This sampling indicated that Maine merchants are already complying with the spirit of the Douglas bill by furnishing the first six requirements of section 4 of this bill on lease accounts. In each case the customer is advised of the cash price, and told exactly how much it will cost him to finance the purchase over a period of time. Only the seventh requirement, that of the simple annual percentage rate is not now furnished.

This information has always been furnished customers, not as a requirement of any law, but simply as normal business procedure. Publicity given to this hearing and to other statements made from time to time create an impression that retailing may be derelict in its credit ethics. In our opinion, this is simply not true.
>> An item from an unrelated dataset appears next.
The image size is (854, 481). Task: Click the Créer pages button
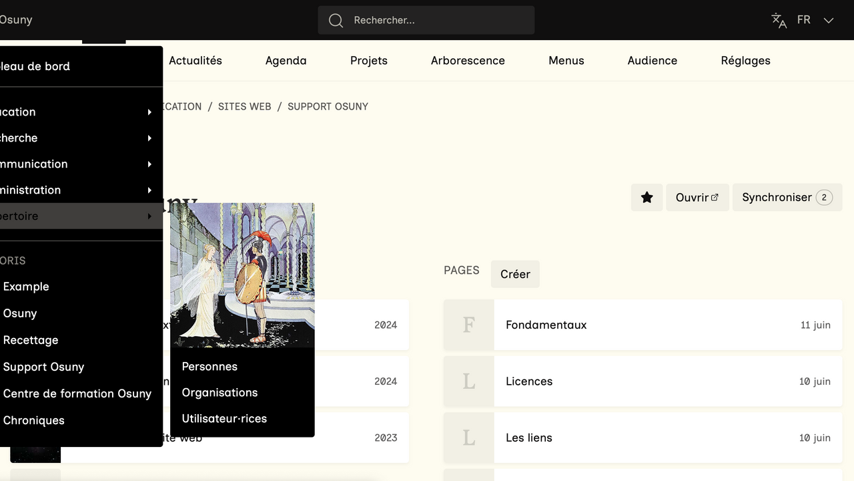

It is the opinion of the Maine Merchants Association that requiring retailers to furnish customers with their finance charge in terms of simple annual rate is unrealistic. It would create confusion on the part of the customer, and would place an impossible burden on the retailer, particularly on the small retailer.

It is also the opinion of the Maine Merchants Association that any regulation of credit practices should be left to the individual States, and not be handled as a Federal matter. We recognize that there may have been abuses by certain unethical operators, and that it is possible that such abuses occur in our Maine communities. However, we do not believe that Federal regulations which would place a burden on all retailers should be initiated to correct the abuses of a few.

Many States now have regulatory laws affecting interest, and have realistically recognized that the traditional 6 percent is myth insofar as consumer credit costs are concerned. Most States have small loan laws allowing rates of 2- to 3-percent interest per month on unpaid balances. Some States have laws applicable to consumer merchandise credit, and have supported the customary prevailing rates of 11⁄2 percent to 212 percent per month on revolving credit accounts.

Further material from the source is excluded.